%%

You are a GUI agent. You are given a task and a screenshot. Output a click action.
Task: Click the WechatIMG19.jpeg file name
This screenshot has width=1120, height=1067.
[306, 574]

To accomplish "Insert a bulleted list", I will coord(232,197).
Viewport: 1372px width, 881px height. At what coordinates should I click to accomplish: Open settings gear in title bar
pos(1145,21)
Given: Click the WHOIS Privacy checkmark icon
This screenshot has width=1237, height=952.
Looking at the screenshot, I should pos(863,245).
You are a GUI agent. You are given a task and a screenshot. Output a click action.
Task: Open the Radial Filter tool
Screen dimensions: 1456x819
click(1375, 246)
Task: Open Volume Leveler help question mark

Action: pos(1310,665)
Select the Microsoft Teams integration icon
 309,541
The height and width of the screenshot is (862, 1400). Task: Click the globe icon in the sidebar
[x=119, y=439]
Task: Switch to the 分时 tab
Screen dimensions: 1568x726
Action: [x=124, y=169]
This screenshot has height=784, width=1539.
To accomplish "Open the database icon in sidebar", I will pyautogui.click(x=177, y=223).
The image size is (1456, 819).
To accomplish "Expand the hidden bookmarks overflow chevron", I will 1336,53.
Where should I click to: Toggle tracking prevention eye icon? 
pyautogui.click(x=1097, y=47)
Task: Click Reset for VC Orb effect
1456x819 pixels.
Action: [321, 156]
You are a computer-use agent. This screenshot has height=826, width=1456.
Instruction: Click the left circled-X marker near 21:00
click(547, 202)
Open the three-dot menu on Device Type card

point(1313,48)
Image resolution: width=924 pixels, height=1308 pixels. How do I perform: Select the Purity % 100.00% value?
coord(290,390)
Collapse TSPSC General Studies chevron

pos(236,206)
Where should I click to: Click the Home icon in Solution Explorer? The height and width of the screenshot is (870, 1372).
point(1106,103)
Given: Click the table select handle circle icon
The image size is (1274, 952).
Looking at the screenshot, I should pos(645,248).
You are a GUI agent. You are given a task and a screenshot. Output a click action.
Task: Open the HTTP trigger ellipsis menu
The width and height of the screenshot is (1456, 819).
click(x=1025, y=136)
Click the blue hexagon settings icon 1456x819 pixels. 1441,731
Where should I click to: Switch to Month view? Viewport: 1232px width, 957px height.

%%

• EXERCISE DETAILS:
Return all the lines shown above, word for word.

• ANSWER BOX:
You are a GUI agent. You are given a task and a screenshot. Output a click action.
Task: Click the WechatIMG19.jpeg file name
This screenshot has width=1120, height=1067.
[306, 574]

To accomplish "Insert a bulleted list", I will coord(232,197).
Viewport: 1372px width, 881px height. At what coordinates should I click to accomplish: Open settings gear in title bar
pos(1145,21)
Given: Click the WHOIS Privacy checkmark icon
This screenshot has width=1237, height=952.
Looking at the screenshot, I should pos(863,245).
You are a GUI agent. You are given a task and a screenshot. Output a click action.
Task: Open the Radial Filter tool
Screen dimensions: 1456x819
click(1375, 246)
Task: Open Volume Leveler help question mark

Action: pos(1310,665)
Select the Microsoft Teams integration icon
 309,541
The height and width of the screenshot is (862, 1400). Task: Click the globe icon in the sidebar
[x=119, y=439]
Task: Switch to the 分时 tab
Screen dimensions: 1568x726
Action: [x=124, y=169]
This screenshot has height=784, width=1539.
To accomplish "Open the database icon in sidebar", I will pyautogui.click(x=177, y=223).
The image size is (1456, 819).
To accomplish "Expand the hidden bookmarks overflow chevron", I will 1336,53.
Where should I click to: Toggle tracking prevention eye icon? 
pyautogui.click(x=1097, y=47)
Task: Click Reset for VC Orb effect
1456x819 pixels.
Action: [321, 156]
You are a computer-use agent. This screenshot has height=826, width=1456.
Instruction: Click the left circled-X marker near 21:00
click(547, 202)
Open the three-dot menu on Device Type card

point(1313,48)
Image resolution: width=924 pixels, height=1308 pixels. How do I perform: Select the Purity % 100.00% value?
coord(290,390)
Collapse TSPSC General Studies chevron

pos(236,206)
Where should I click to: Click the Home icon in Solution Explorer? The height and width of the screenshot is (870, 1372).
point(1106,103)
Given: Click the table select handle circle icon
The image size is (1274, 952).
Looking at the screenshot, I should pos(645,248).
You are a GUI agent. You are given a task and a screenshot. Output a click action.
Task: Open the HTTP trigger ellipsis menu
The width and height of the screenshot is (1456, 819).
click(x=1025, y=136)
Click the blue hexagon settings icon 1456x819 pixels. 1441,731
Where should I click to: Switch to Month view? Viewport: 1232px width, 957px height.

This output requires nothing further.